Work task - Hand back, word for word, the lines from the one containing "This screenshot has height=819, width=1456." to the end of the records, both included, and leave out pictures.

Provided data -

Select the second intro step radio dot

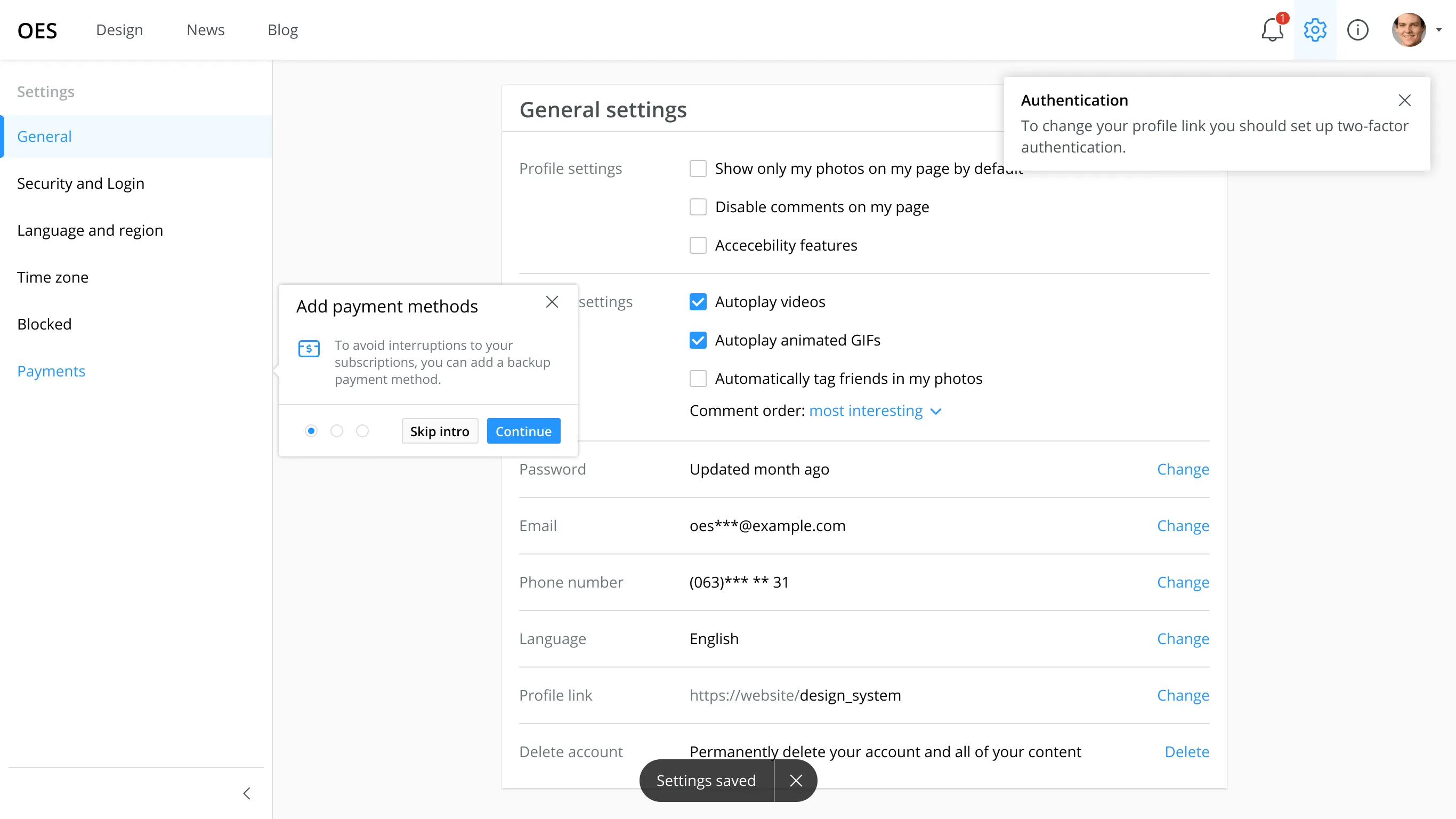[x=337, y=431]
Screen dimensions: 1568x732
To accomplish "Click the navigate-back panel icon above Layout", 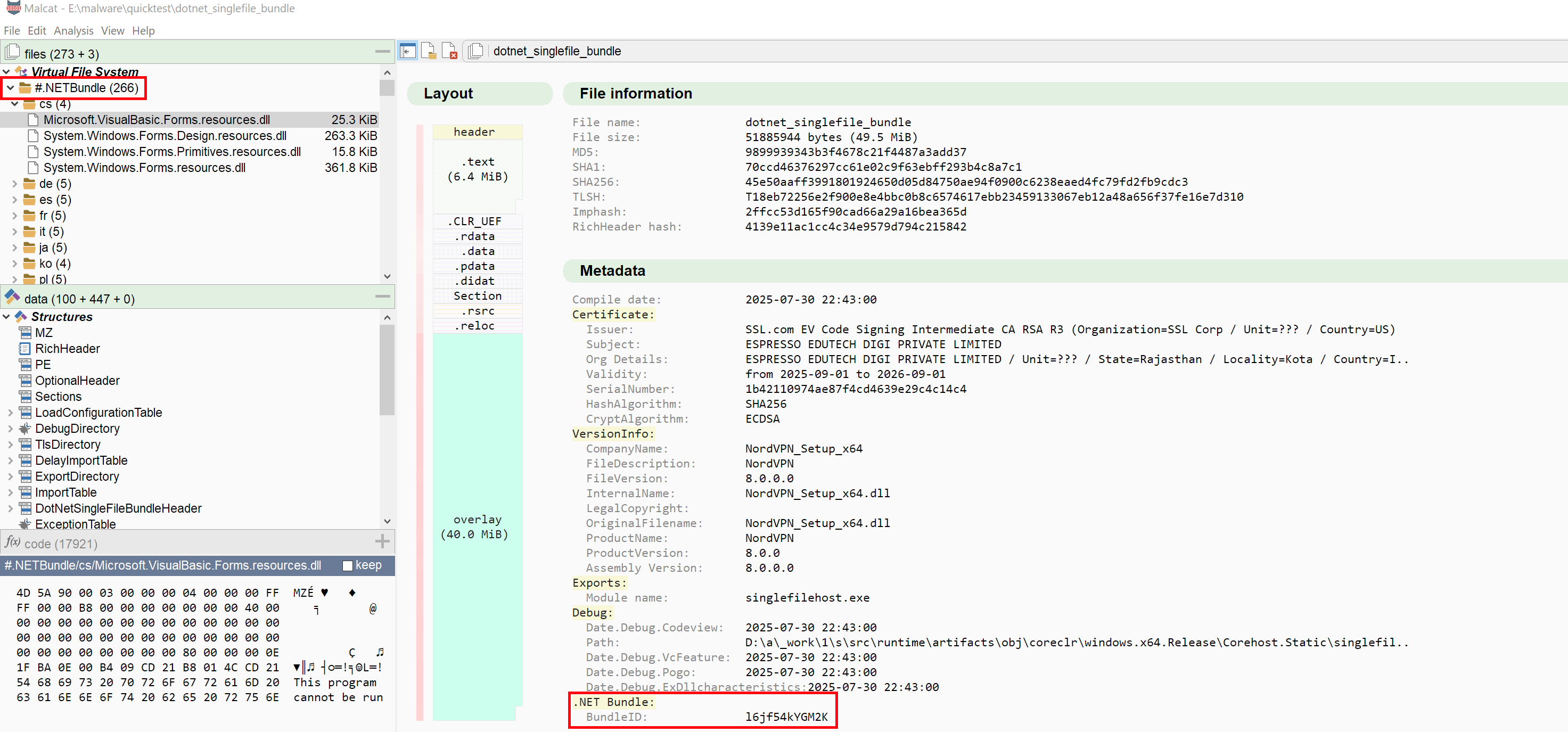I will (x=407, y=51).
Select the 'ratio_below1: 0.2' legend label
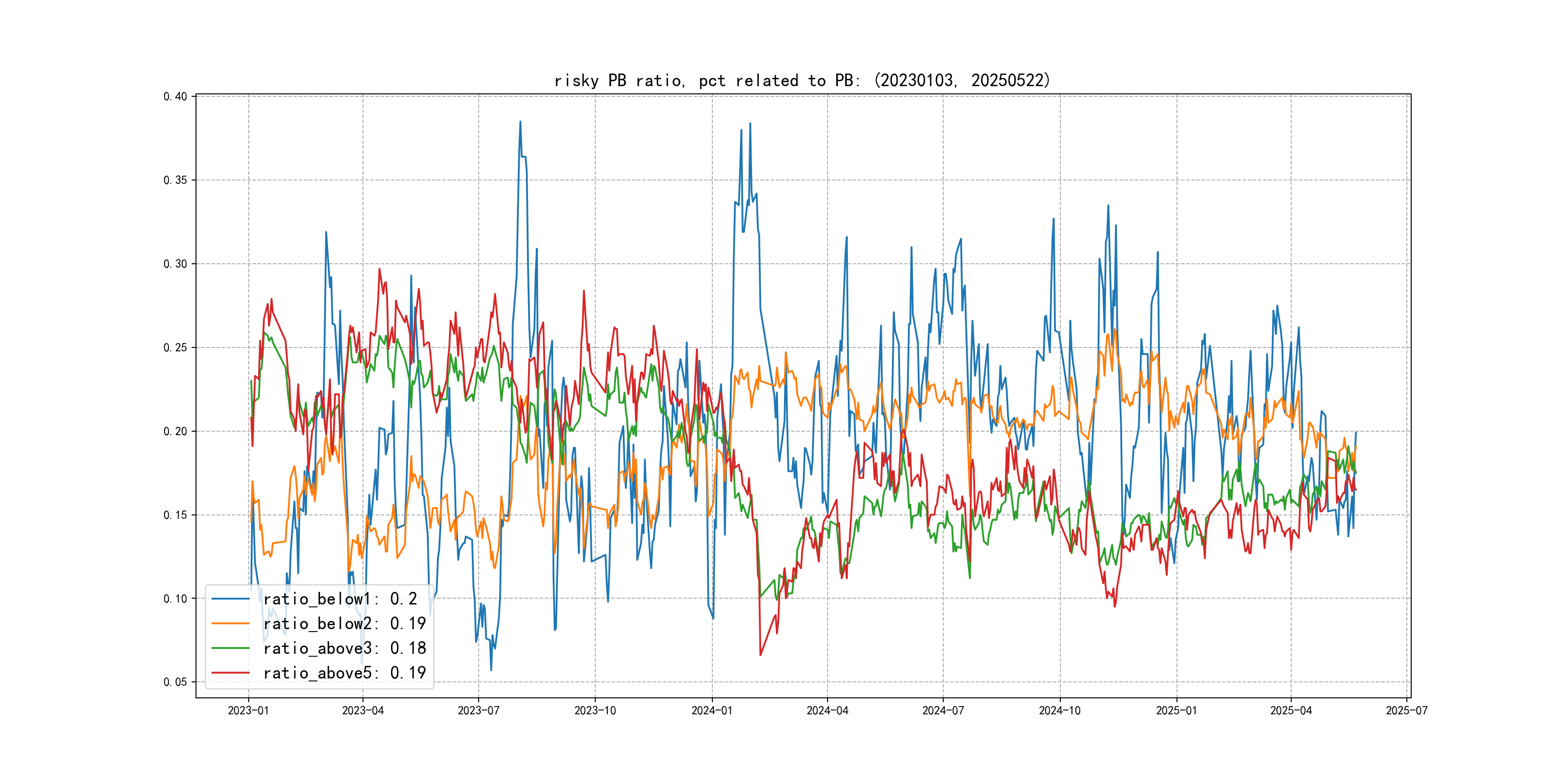This screenshot has height=784, width=1568. (x=340, y=599)
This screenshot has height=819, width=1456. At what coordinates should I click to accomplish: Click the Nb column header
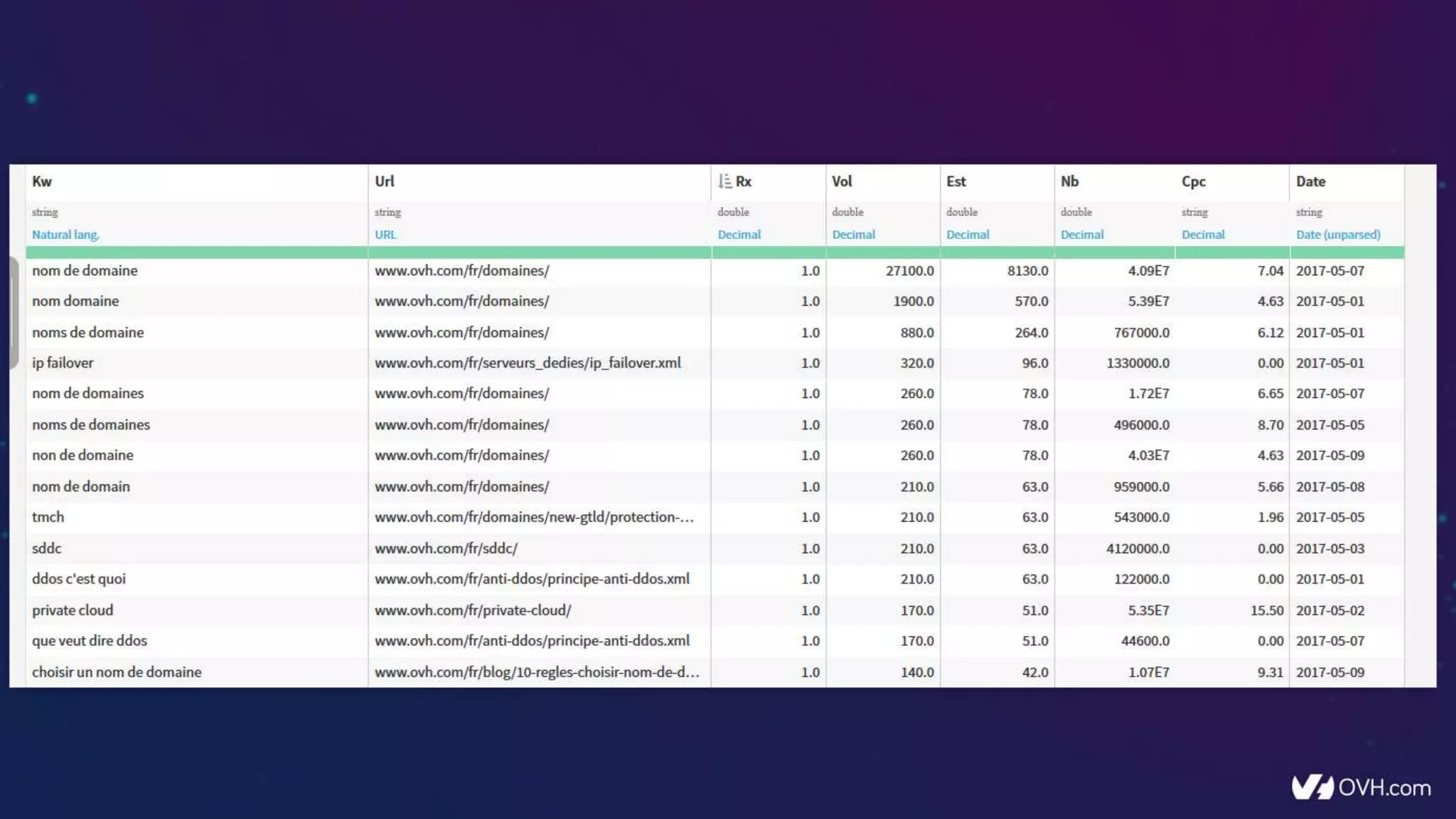click(x=1069, y=181)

Output for this task -
This screenshot has height=819, width=1456. At what coordinates should I click to accomplish: Click the Nb column header
click(x=1069, y=181)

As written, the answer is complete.